Maersk Line Ltd issued a statement saying it believes the
U.S.-flagged Maersk Alabama was hijacked. If so, it would be the
sixth hijacking over the past week in the region.
The container vessel was en route to Mombasa, Kenya, when it was
attacked about 500 kilometers (310 miles) off Somalia's coast, the
statement said. U.S. government sources said the ship was attacked about 7:30 a.m., and the closest U.
S. Navy warship was about 300 nautical miles away. On Tuesday, the U.S. Navy warned mariners that
pirates were attacking ships hundreds of miles offshore.
The cargo ship is owned and operated by a Maersk subsidiary in Norfolk, Virginia, Maersk spokesman
Michael Storgaard said.
He would not provide any details about the security arrangements on board the Maersk Alabama.
"We have very strict policies on the vessel ... crews are trained to handle these types of situations,"
Storgaard said from Maersk's headquarters in Copenhagen, Denmark.
He said the company is contacting the crew members' relatives and setting up assistance for them.
"That is at this moment our primary concern," Storgaard said.
The Maersk Line is one of the Department of Defense's primary shipping contractors, but the Maersk
Alabama is not under a Pentagon contract, according to Lt. Nathan Christensen, a spokesman for the U.
S. military's 5th Fleet in Bahrain.
Storgaard said the Maersk Alabama was carrying general cargo, including, most likely, aid supplies for
East Africa.
No action has been taken so far against the pirates, Christensen said.
"There is a task force present in the region to deter any type of piracy, but the challenge remains that the
area is so big and it is hard to monitor all the time," he said. "The area we patrol is over a million square
miles.

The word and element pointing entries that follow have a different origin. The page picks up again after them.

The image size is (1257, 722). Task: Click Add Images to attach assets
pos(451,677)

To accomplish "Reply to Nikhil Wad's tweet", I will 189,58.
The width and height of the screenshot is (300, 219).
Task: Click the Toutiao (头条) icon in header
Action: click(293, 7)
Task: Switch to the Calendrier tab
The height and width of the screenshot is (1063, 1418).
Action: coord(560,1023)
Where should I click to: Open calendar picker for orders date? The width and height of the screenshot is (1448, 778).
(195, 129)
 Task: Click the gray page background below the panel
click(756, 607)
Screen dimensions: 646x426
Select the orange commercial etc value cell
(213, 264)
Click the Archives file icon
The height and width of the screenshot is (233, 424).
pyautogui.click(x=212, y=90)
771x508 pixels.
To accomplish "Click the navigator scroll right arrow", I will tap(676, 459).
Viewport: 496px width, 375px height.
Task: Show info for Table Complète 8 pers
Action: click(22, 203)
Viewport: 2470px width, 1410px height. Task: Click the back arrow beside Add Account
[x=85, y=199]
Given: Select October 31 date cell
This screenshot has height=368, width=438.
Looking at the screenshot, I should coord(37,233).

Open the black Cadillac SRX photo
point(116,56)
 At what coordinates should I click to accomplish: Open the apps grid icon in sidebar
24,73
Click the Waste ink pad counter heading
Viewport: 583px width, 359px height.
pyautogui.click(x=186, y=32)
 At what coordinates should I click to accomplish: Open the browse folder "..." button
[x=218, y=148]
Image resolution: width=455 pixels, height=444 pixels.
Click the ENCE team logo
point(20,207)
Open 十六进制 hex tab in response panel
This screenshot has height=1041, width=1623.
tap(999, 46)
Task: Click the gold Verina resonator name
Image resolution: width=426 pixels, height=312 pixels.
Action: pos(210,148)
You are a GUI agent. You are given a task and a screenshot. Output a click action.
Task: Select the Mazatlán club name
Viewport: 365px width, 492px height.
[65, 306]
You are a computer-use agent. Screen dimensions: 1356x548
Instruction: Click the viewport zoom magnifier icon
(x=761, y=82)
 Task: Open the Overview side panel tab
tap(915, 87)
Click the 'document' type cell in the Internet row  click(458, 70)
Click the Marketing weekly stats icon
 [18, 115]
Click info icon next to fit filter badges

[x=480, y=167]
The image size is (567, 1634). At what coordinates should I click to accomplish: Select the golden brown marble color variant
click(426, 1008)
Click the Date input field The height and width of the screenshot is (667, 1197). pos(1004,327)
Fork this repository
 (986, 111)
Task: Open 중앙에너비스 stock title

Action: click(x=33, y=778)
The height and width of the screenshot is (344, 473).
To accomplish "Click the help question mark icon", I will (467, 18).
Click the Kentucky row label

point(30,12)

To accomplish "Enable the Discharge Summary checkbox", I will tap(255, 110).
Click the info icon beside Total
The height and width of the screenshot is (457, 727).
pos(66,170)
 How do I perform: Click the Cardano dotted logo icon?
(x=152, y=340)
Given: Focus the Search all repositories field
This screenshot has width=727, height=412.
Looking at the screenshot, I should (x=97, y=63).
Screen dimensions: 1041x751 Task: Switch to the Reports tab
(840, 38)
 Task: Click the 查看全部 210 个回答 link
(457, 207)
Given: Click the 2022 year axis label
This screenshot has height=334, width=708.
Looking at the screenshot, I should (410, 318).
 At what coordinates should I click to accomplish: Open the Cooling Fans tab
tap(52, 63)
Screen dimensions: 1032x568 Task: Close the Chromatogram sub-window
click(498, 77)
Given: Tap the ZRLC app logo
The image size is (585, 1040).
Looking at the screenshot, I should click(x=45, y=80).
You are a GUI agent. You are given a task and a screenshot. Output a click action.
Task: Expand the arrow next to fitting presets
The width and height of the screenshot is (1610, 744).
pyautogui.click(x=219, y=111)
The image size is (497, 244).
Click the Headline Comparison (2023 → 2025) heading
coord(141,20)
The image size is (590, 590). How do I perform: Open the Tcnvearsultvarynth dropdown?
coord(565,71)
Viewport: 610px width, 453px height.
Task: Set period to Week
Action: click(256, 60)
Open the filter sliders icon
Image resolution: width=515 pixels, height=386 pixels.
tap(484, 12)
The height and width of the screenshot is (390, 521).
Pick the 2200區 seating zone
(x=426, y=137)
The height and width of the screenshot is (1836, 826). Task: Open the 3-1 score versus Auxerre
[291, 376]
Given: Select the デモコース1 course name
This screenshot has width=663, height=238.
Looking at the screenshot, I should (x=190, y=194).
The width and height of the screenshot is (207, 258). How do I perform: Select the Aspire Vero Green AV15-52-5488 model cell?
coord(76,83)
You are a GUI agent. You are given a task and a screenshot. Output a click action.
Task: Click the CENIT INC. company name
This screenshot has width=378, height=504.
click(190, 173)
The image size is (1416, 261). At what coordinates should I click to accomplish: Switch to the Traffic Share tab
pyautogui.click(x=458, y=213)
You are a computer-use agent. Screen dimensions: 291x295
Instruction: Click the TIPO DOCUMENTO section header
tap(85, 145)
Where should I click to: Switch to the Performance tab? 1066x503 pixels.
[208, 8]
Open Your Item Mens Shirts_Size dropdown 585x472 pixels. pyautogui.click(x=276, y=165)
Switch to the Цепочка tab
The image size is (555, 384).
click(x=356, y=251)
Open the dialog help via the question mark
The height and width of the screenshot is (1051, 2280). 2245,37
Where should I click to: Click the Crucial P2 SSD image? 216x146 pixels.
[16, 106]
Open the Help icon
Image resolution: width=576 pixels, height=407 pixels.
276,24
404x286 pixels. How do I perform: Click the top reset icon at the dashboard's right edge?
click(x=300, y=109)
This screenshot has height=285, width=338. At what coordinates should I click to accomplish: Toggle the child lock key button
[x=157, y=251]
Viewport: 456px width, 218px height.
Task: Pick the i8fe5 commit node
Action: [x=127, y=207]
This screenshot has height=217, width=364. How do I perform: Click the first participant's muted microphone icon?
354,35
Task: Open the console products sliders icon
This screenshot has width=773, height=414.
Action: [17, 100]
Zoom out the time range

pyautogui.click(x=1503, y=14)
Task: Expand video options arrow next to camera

We can't be everywhere at once."
He said U.S.-flagged ships are not usually escorted by the U.S. Navy unless they request it.
Pirates are changing their tactics and taking advantage of tens of thousands of square miles of open
water where fewer military ships patrol, according to U.S. military officials, as evidenced by more attacks
off the coast of Somalia, south of the seas patrolled by U.S. and coalition ships.
"They [pirates] are going where we are not, they are looking for targets where there is limited coalition
presence," according to a U.S. military briefing document shown to AP.
Christensen said the pirates appear to be using larger ships either to attack, or as a base ship from which
they launch smaller attack ships.
"It appears the pirates are operating in a different fashion," he said. "It's a lot like cops on a beat. The
criminals will go where they're not."
Coalition ships mainly patrol in the busy sea lanes of the Gulf of Aden between Yemen and northern
Somalia as ships come out of and head toward the mouth of the Red Sea.
"Despite increased naval presence in the region, ships and aircraft are unlikely to be close enough to
provide support to vessels under attack. The scope and magnitude of the problem cannot be
understated," according to a news release from the U.S. Navy.